We have casted away from the Norv Turner island and set ashore the Mike McCoy era. There’s a different feel in the interviews with McCoy in how he addresses his players and his expectations for the team.

Mike McCoy expects to see Philip Rivers with a 70% pass completion rating for the upcoming season. He sees Manti Te’o as a three-down linebacker. Jeromey Clary and Marcus Gilchrist are taking over their new roles at right guard and strong safety, respectively. Donald Butler has become a voice of leadership on defense and D.J. Fluker wants to become the next great leader on the offensive line.

The players are excited and embracing roles and opportunities. What is Mike McCoy doing differently that’s beginning to spark the Chargers?

During Norv Turner’s coaching regime in San Diego I heard the same things over and over, “he’s a heck of a player” or “we missed a few cues, but we’ll get better.” Nothing got better, it only got worse and the players started giving up.

Turner used to continue to praise his players and coaches regardless of the mistakes they made. Ryan Matthews’ recent rant about the players becoming complacent, going through the same routine, doing the same things over and over again, is this the type of player that deserved praise?

What McCoy has done is come in and taken away the kindergarten approach of patting everyone on the back regardless of how well or how poorly they did and instead set goals and standards to follow.

Last season, Peyton Manning’s QB rating of 105.8 is Manning’s second best of his 15 years as a starter.

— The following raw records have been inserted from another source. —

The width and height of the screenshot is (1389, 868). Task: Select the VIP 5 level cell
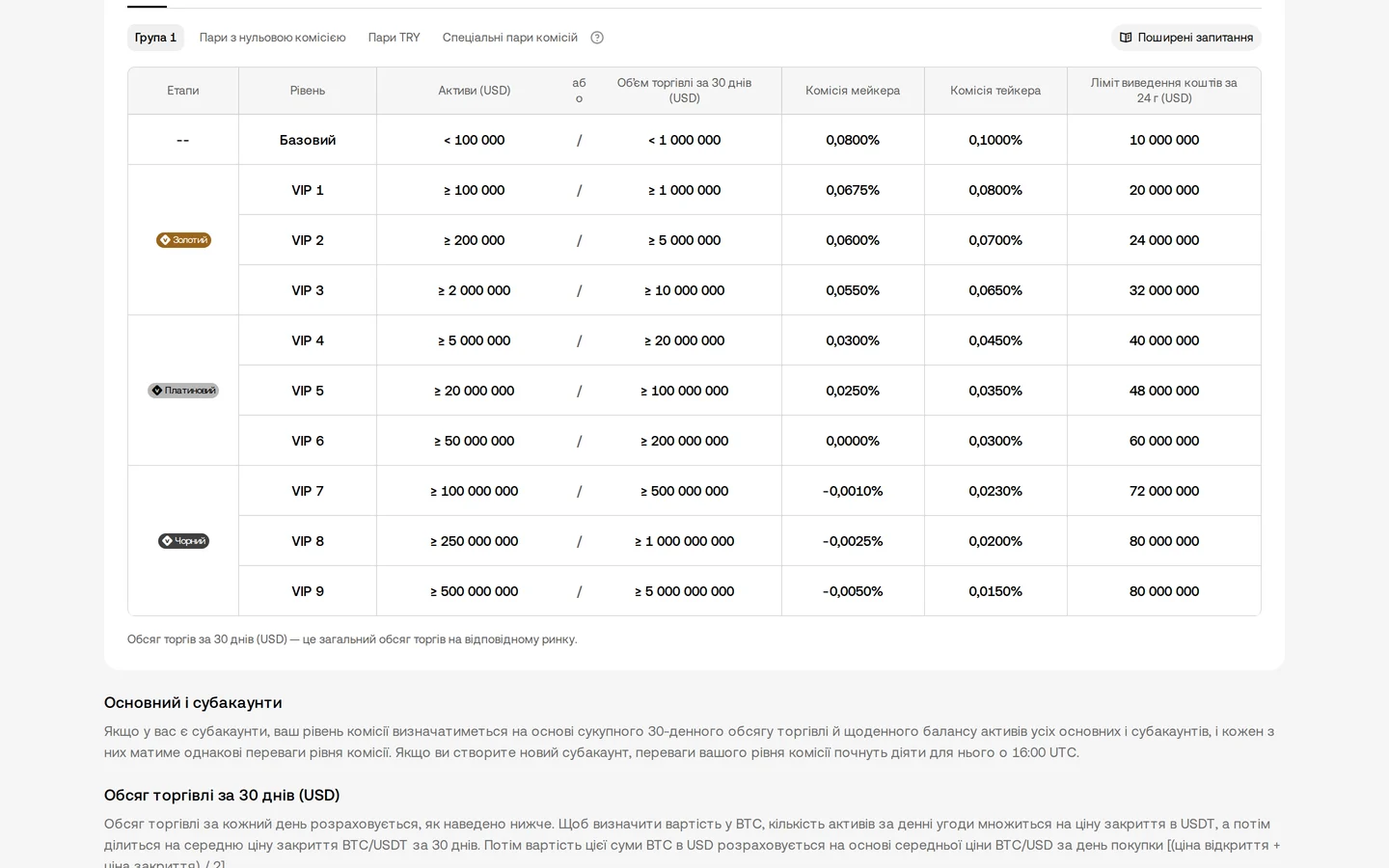308,391
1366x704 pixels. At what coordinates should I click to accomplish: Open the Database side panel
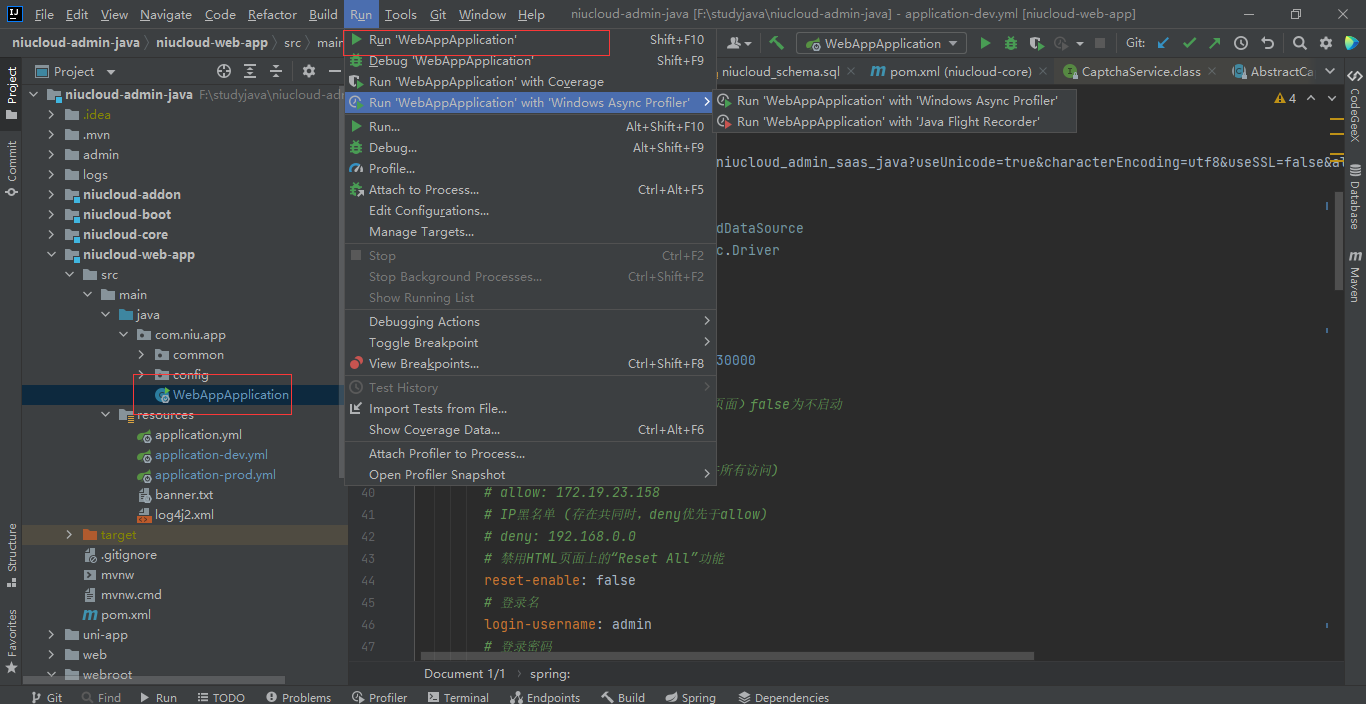[1355, 197]

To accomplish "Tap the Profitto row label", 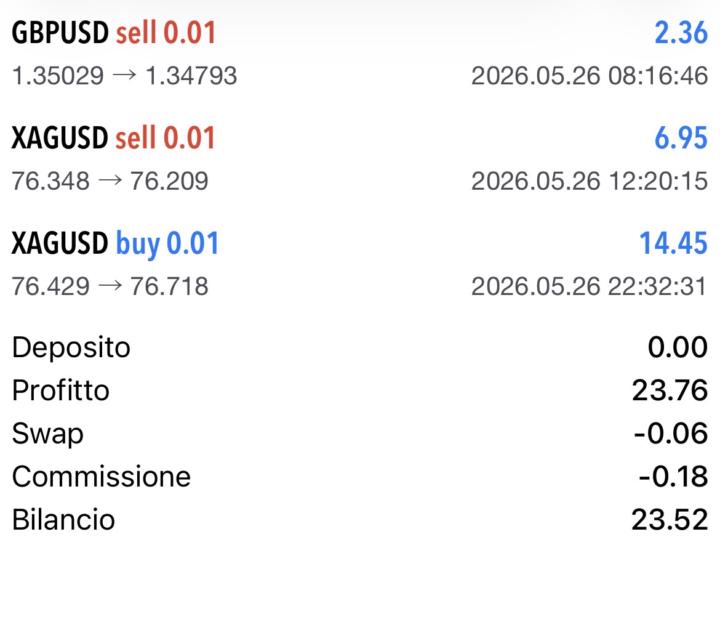I will tap(61, 391).
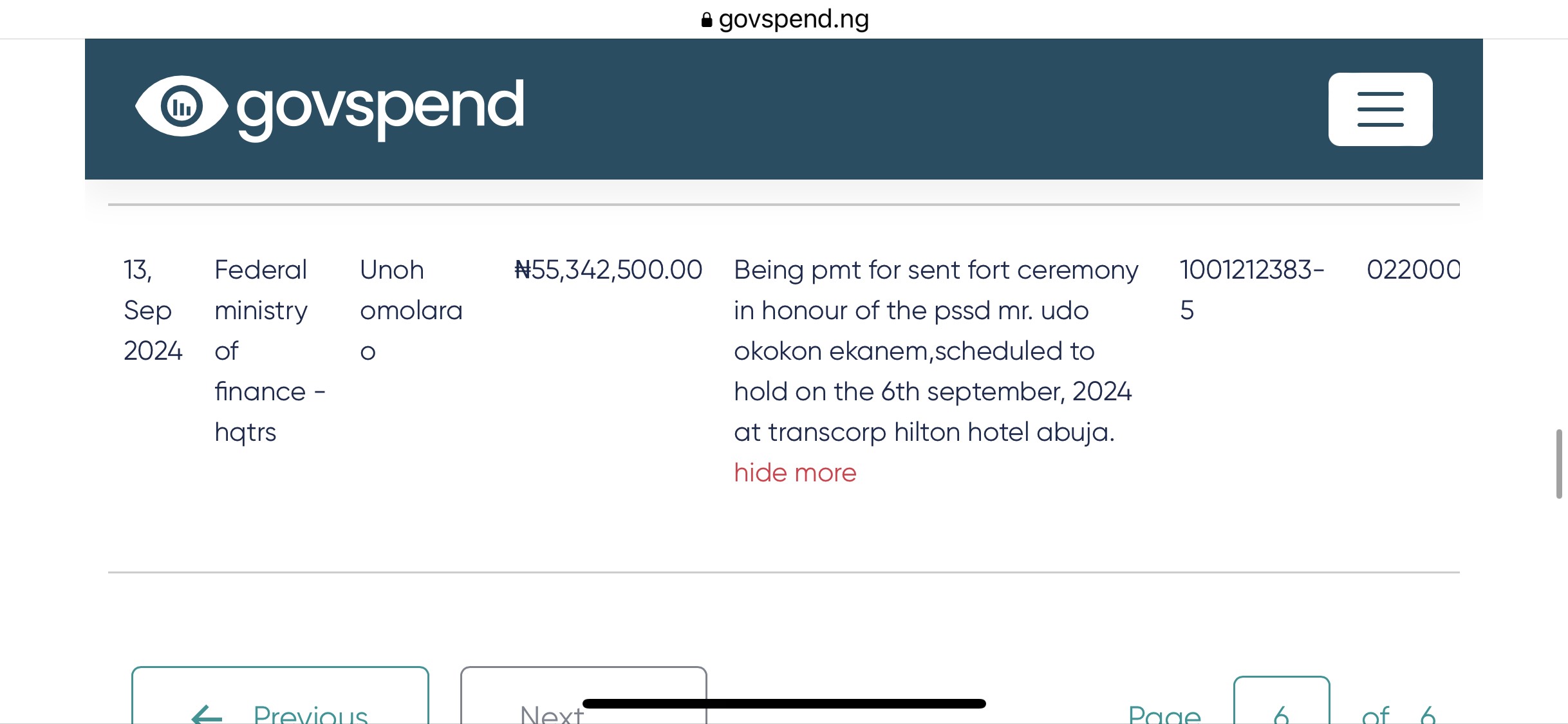Image resolution: width=1568 pixels, height=724 pixels.
Task: Click the Federal ministry of finance cell
Action: [x=270, y=351]
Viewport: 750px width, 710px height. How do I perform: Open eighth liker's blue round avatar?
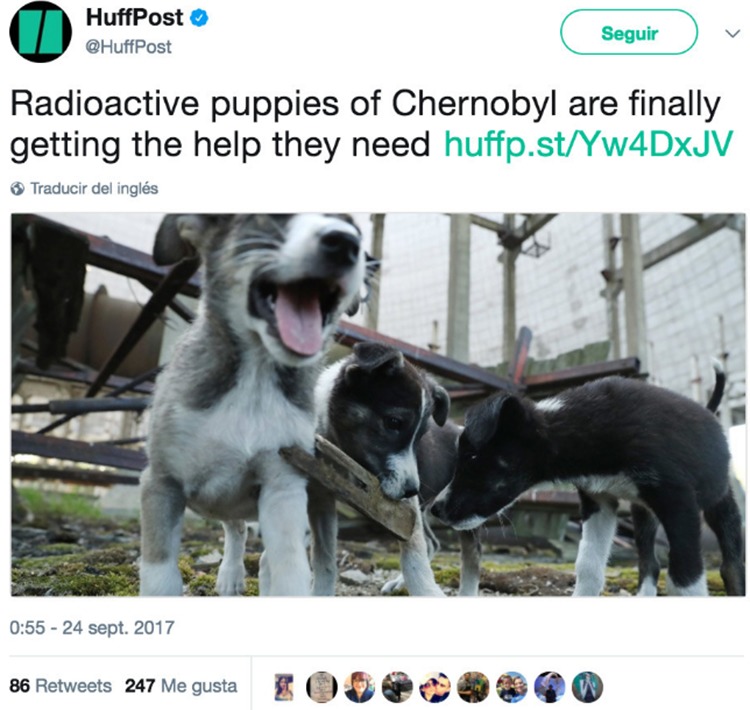click(x=550, y=687)

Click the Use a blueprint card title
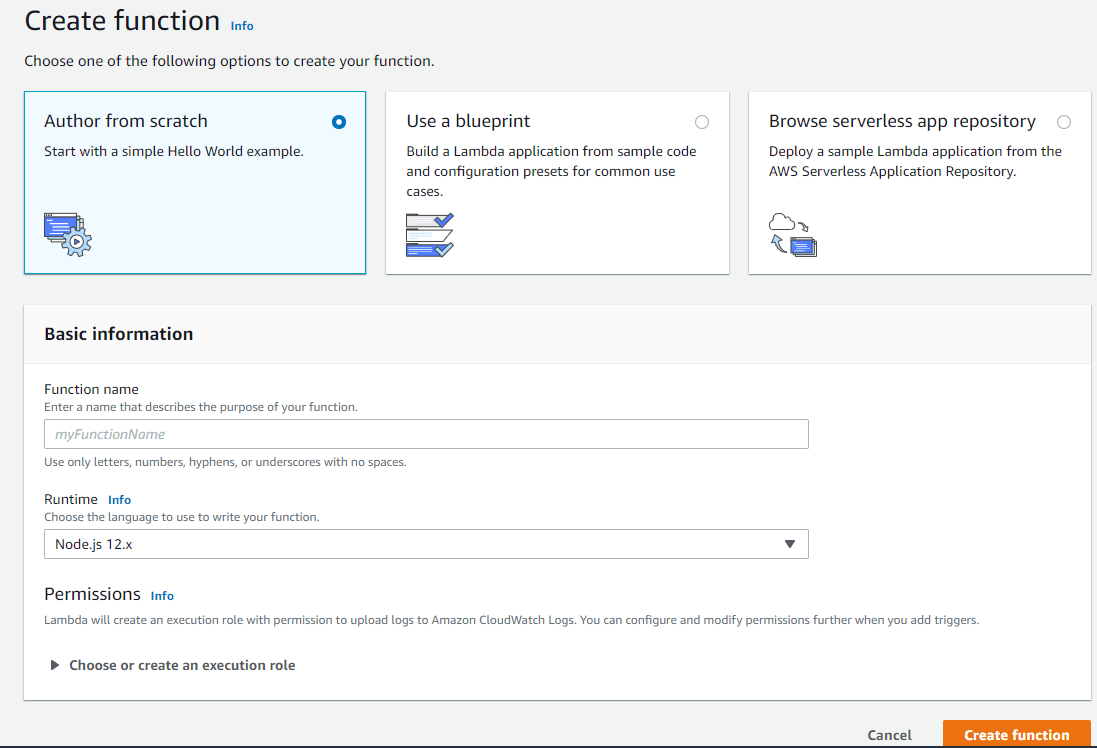(x=468, y=121)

Manning’s completion of 68.6% is also his second best, missing his top by 0.2%, not bad for an old man!

Manning is an astounding player but it equally takes an astounding coach to push even the great ones for more. Now with Melvin Ingram out for the season regardless of whether it’s Larry English, McCoy’s mentality is “now is the time for someone to step up”.

English’s 8.5 sacks in four seasons don’t come close to being an efficient pass rusher. Is the potential there? Yes, English registered 31.5 sacks in college at Northern Illinois. What was McCoy saying when he said that? He was setting his expectations for the team (whether it’s English or not) to cover their wounded teammate and man up!

Now we have Dwight Freeney, an aging pass rusher who struggled in the 34 defense. McCoy was not shy is determining Freeney was suited as a passing downs type of player.

I wonder what Turner would have said if he were still head coach? “Larry is a heck of a player, we’ll keep practicing and get better,” I suppose. How does everyone else feel about our head coach’s approach thus far?